The tax rules continue to evolve at a record pace. Below are some reminders for you as we enter the 2022 tax filing season.
Advance Child Tax Credit Payments. For qualified taxpayers that will receive advance Child Tax Credit payments from July – December 2021, the IRS plans to send taxpayers Letter 6419 in January 2022. This IRS form letter will provide taxpayers the total amount of advance Child Tax Credit payments that were disbursed to taxpayers either via check or direct deposit during 2021. Please retain this letter for your records and provide it to your tax preparer with your other tax documents this coming winter as the amount reported on this letter will be needed to prepare your 2021 tax return accurately.
Third Economic Impact Payments (EIP). In January 2022 the IRS plans to send out Letter 6475 to taxpayers that received the third EIP earlier in 2021. This letter will state the amount of this third stimulus payment received by taxpayers. Please retain this letter for your records and provide it to your tax preparer with your other tax documents this coming winter as the amount reported on this letter will be needed to prepare your 2021 tax return accurately.
Identity Protection Personal Identification Number (IP PIN) reminder. For taxpayers who receive an IRS IP PIN annually, be on the lookout in January 2022 for a letter from the IRS with your 2021 IP PIN number. These letters, IRS Notice CP01A, are sent out annually to taxpayers via the US mail. Be sure to retain this notice with your other annual tax documents and provide a copy to your tax preparer this winter as the IP PIN is needed to file your tax return electronically.
The purpose of the IP PIN is to enhance security when electronically filing your tax return. The 6-digit number prevents someone else from filing a fraudulent tax return using your social security number. Each year the IRS will send taxpayers a new 6-digit code to be used on their individual tax return. Prior to January 2021, IP PINs were only available to taxpayers that had a prior year tax return fraudulently filed using their social security number. Beginning with personal tax returns being filed for the 2020 tax year, the IRS expanded their security program by allowing all taxpayers to obtain an IP PIN.

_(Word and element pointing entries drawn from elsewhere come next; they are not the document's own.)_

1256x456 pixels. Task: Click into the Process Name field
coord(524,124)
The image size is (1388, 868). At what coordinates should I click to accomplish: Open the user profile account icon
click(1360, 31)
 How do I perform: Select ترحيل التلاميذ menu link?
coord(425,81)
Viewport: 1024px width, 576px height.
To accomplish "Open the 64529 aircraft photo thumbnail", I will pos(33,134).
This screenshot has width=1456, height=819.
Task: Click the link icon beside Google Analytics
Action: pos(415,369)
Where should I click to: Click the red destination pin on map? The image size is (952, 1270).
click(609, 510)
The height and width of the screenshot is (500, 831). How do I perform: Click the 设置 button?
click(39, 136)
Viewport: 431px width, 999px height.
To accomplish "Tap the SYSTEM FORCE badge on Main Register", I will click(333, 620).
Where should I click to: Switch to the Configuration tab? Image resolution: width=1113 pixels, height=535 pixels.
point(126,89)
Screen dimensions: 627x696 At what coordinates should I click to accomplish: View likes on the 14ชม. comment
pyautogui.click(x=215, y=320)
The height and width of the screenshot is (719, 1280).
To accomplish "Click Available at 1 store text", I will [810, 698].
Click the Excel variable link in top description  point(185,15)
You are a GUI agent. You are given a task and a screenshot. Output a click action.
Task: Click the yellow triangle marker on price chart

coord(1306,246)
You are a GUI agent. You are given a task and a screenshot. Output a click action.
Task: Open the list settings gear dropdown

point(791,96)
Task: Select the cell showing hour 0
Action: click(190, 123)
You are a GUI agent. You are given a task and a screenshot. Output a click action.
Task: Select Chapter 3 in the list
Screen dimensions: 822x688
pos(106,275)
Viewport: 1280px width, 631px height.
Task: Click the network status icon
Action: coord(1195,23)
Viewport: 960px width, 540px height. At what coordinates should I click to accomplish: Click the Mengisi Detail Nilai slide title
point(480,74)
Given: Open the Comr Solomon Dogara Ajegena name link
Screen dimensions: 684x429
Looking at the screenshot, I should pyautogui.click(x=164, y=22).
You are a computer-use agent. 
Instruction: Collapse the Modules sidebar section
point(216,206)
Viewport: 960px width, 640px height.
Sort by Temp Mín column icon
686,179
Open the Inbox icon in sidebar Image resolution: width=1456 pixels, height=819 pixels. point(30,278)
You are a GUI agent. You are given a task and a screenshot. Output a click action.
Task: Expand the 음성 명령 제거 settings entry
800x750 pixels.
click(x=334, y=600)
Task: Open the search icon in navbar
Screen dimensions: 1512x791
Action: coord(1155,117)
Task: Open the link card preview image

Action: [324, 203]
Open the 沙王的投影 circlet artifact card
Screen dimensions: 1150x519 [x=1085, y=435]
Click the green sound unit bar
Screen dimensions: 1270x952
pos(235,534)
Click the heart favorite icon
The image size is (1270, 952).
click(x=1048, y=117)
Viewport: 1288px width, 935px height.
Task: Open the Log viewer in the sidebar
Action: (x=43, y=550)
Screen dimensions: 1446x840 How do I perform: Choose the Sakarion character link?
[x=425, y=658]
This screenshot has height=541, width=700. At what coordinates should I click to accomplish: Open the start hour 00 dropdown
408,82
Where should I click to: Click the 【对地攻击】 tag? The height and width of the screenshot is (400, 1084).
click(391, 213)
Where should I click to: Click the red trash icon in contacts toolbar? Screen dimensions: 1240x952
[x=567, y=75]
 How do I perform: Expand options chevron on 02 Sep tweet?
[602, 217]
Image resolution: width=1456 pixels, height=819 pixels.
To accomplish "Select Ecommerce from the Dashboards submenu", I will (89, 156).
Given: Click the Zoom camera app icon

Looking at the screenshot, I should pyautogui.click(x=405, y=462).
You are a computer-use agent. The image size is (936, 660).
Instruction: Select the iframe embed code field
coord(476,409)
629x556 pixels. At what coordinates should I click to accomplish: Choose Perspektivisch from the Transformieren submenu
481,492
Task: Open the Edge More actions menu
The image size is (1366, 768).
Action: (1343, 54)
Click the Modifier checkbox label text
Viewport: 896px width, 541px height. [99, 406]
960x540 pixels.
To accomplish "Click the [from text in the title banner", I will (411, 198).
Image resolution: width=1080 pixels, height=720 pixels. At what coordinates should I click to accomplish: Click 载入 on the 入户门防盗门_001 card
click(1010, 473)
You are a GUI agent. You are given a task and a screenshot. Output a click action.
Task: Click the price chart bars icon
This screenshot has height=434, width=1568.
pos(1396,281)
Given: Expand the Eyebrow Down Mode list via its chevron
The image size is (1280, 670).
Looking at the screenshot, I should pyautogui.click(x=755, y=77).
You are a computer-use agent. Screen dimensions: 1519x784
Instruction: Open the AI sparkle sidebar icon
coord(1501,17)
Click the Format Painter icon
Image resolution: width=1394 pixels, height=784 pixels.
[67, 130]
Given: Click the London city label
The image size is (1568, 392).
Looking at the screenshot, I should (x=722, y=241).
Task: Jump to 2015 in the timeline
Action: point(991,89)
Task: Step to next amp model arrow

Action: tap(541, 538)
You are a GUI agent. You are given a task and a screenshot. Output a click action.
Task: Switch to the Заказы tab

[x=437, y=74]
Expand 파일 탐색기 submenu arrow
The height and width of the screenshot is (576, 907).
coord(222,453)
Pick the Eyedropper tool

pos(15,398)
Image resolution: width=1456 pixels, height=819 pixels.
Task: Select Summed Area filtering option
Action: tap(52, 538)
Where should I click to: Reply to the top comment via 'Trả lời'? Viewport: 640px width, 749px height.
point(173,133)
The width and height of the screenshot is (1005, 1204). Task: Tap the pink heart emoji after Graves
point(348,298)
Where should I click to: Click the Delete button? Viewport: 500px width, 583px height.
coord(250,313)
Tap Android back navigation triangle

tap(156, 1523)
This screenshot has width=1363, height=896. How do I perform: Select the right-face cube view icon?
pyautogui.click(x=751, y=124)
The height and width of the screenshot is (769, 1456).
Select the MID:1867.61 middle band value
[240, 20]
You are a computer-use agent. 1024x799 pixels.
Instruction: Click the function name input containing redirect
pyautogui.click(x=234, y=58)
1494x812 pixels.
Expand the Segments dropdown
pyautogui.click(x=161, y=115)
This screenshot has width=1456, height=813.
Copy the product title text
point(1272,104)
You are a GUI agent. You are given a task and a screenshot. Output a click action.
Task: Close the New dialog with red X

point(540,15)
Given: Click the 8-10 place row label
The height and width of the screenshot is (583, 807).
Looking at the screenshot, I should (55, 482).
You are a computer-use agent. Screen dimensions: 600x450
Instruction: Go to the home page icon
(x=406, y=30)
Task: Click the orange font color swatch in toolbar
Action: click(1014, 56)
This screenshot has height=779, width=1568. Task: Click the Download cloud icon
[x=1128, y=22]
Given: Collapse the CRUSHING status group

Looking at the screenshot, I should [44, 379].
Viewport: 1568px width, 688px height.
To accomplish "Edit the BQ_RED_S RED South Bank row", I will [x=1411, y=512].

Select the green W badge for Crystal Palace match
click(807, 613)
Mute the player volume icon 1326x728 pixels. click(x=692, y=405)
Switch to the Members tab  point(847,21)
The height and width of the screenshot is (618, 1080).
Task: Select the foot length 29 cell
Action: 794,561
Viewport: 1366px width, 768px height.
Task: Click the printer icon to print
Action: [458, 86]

- Taxpayers can obtain their own IP PIN at the IRS link at: https://www.irs.gov/identity-theft-fraud-scams/get-an-identity-protection-pin
- Or if you never received your annual IRS Notice CP01A from the IRS or lost your copy of the notice, you can retrieve your current year IP PIN at the IRS link at: https://www.irs.gov/identity-theft-fraud-scams/retrieve-your-ip-pin
Charity deduction for taxpayers that do not itemize their tax returns. For the 2021 tax year, the IRS is again allowing taxpayers that file their tax return using the standard deduction to claim a charity deduction on their tax return. The maximum allowed charity deduction for non-itemizers is $300 for single, head of household and married filing separate filers. Joint filers are allowed a maximum deduction for charity in the amount of $600 over and above the standard deduction of $25,100. Only cash (cash, checks, and credit or debit card payments) qualify for this $300/$600 deduction. Cash payments to a Donor Advised Fund do not qualify for this special charity deduction, nor do in-kind contributions.
Record keeping rules for charitable donations of cash (and check and credit card payments) and marketable securities. In order to claim a cash charitable deduction, taxpayers must keep records in the form of bank records or written acknowledgement from the charitable organization.
- Donations less than $250 in any one day – taxpayer must keep a copy of a bank record such as a cancelled check or bank statement, or a written acknowledgement from the charitable organization stating the dollar amount and date of the charitable donation.
- Donations of $250 or greater in any one day – taxpayer must maintain written acknowledgement from the charitable organization noting the amount and the date of charitable contribution.
For donations of stock and other marketable securities, the charity should send the donor an acknowledgement letter that describes the security, the number of shares and the date of the donation
(i.e., “Thank you for your donation of 100 shares of XYZ Corporation on December 15, 20XX”) but does not place a monetary value on the shares. The letter should also state that “no goods or services were provided by the organization in exchange for the gift”. It is recommended that the charity send the donor a separate receipt that reports the quantity and value of the donated shares on the date of the gift. While this receipt is not required, the donor will want this information for his/her own records. The value of a gift of publicly traded stock is the mean of the highest and lowest quoted selling prices on the date of the gift (excluding weekends or holidays). Neither the acknowledgment letter nor receipt need to report to the donor the proceeds from the sale of the donated securities.